Luis Montero Cáceres (Piura, 1826 — Callao, 1869) was a prolific Peruvian painter of the 19th century. He is best known for his paintings El Perú Libre and Los funerales de Atahualpa, the latter stolen by the Chilean Army in 1881 during the War of the Pacific as part of its occupation of Lima.

==Biography==
According to Argentine writer Vicente Gregorio Quesada, Montero took art lessons from Roberto Tiller, an American prisoner at Piura Prison for counterfeiting. He moved to Lima in 1844, working at the Casa Dorca y Barreda for one year, studying under Ignacio Merino in 1845.

It is said that one of his paintings, a miniature portrait of then president Ramón Castilla, eventually reached him, with Castilla summoning Montero to the Government Palace and asking him why he had been painted so fair when his colour was "diverse" (Castilla was a mestizo of Aymara descent). While speaking to the President, the young painter confided his wish to study art, but not having the resources to do so. Castilla granted him a scholarship of 500 annual pesos fuertes to study in Europe, the first such grant in Peruvian history. Montero left for Europe in late 1848.

In 1852, he was named director of the Academia de Dibujo in Peru, but was granted another scholarship to continue studying in Florence by José Rufino Echenique less than a year later. He was made a facultative member of the Lyceum in Havana, where he met Juana López, whom he married the same day he won the lottery.
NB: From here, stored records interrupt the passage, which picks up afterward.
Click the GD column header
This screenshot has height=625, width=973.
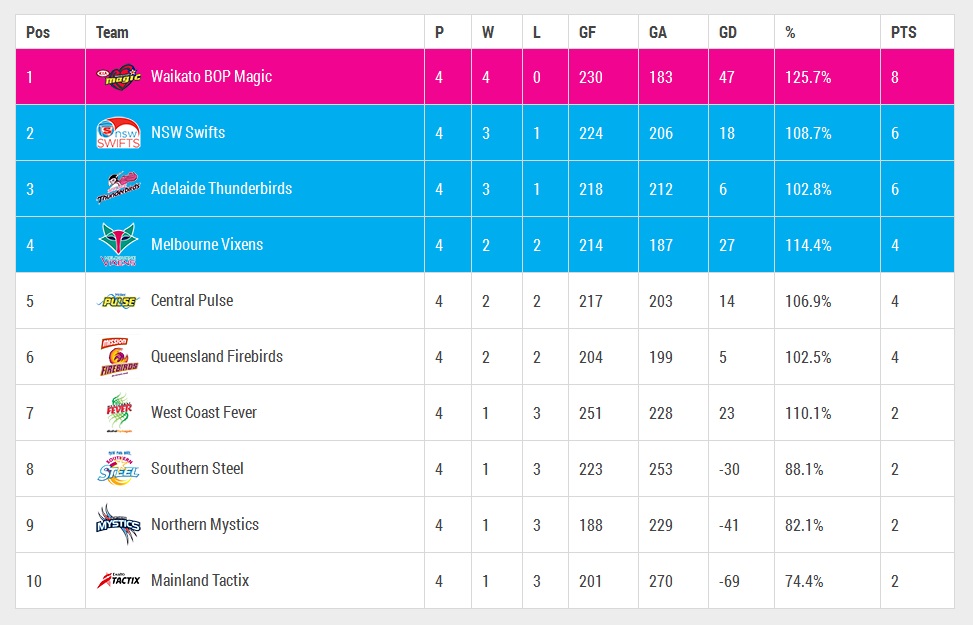[728, 32]
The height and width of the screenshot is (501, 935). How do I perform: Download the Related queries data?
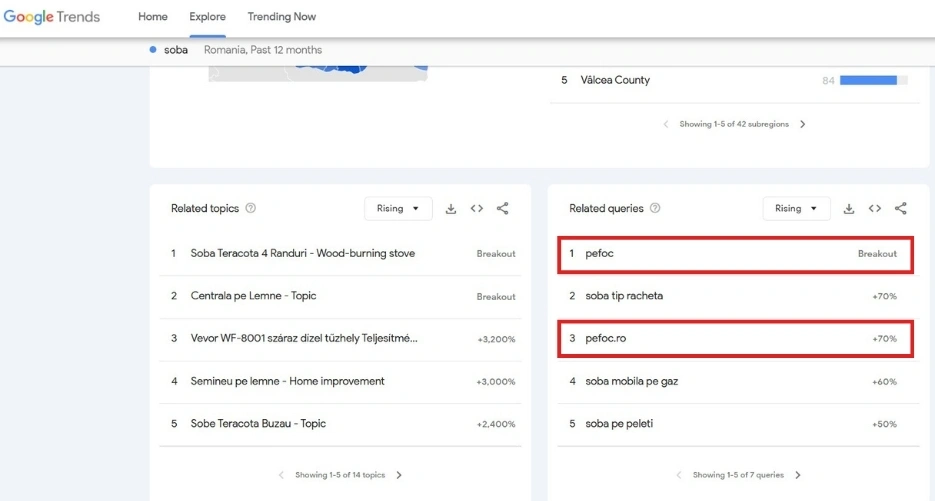pyautogui.click(x=849, y=209)
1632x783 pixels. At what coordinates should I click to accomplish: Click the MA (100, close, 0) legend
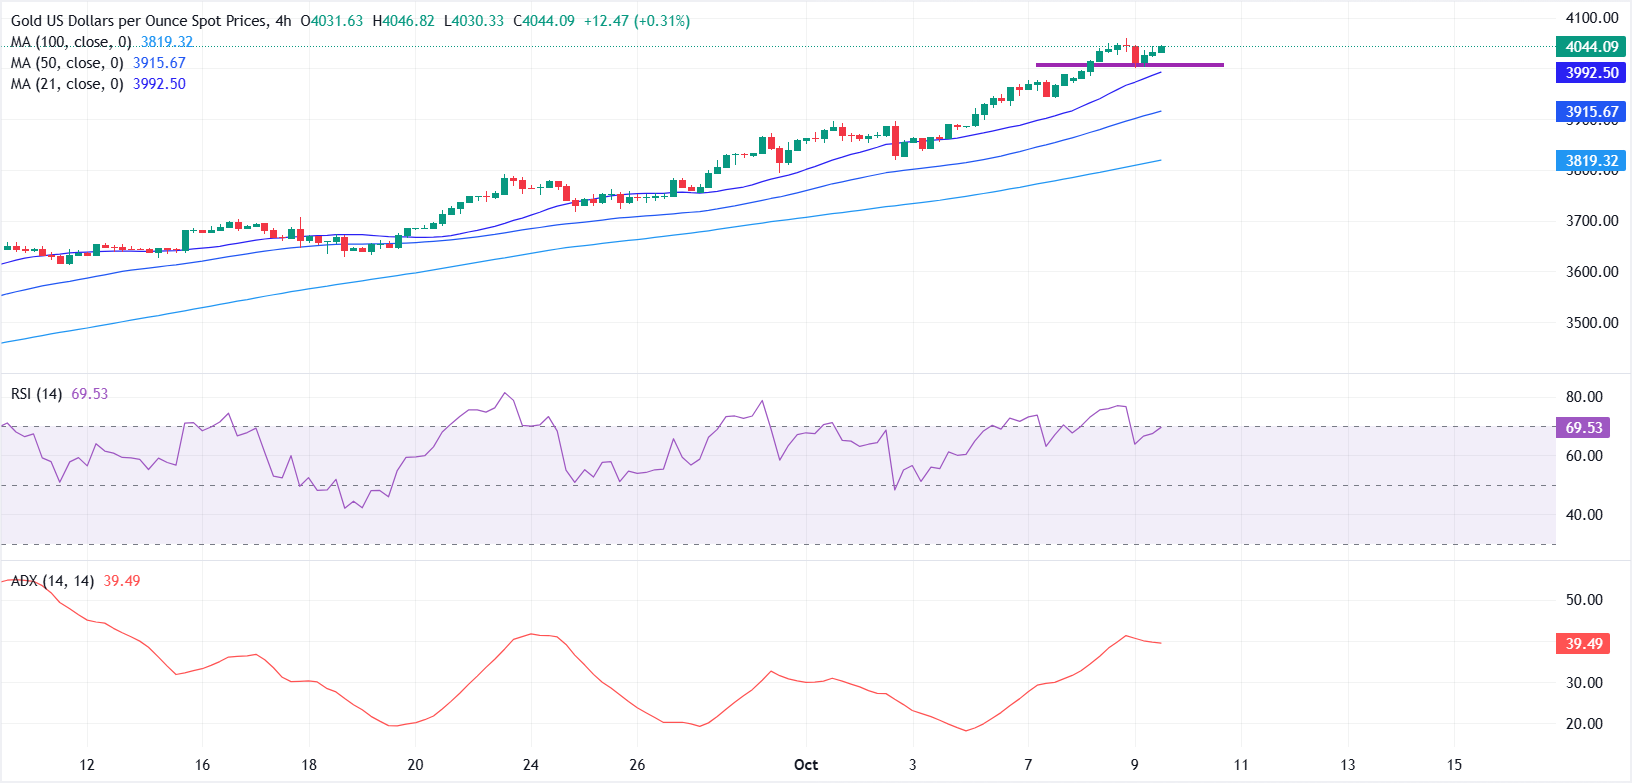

He returned to Peru in 1858 and left for Europe again two years later.

His painting Los funerales de Atahualpa was commissioned by the Peruvian government for the Exposition Universelle in Paris. Both the painting and its author left Florence toward South America, where it was exhibited the following year in Rio de Janeiro, Montevideo and Buenos Aires. Returning to Lima in September 1868, where it was exhibited one final time, he gifted the painting to Congress.

Prior to his fourth planned voyage to Europe, Montero fell ill, and died in the Hotel de la Unión in Callao. After his death, his painting of Atahualpa was looted by the Chilean Army during the War of the Pacific, being exhibited in the country's National Museum prior to its return to Peru through the efforts of Ricardo Palma. Once returned, it was exhibited at the still damaged National Library of Peru between 1885 and 1906, and later in the Palace of the Exhibition prior to finally moving to the Lima Art Museum.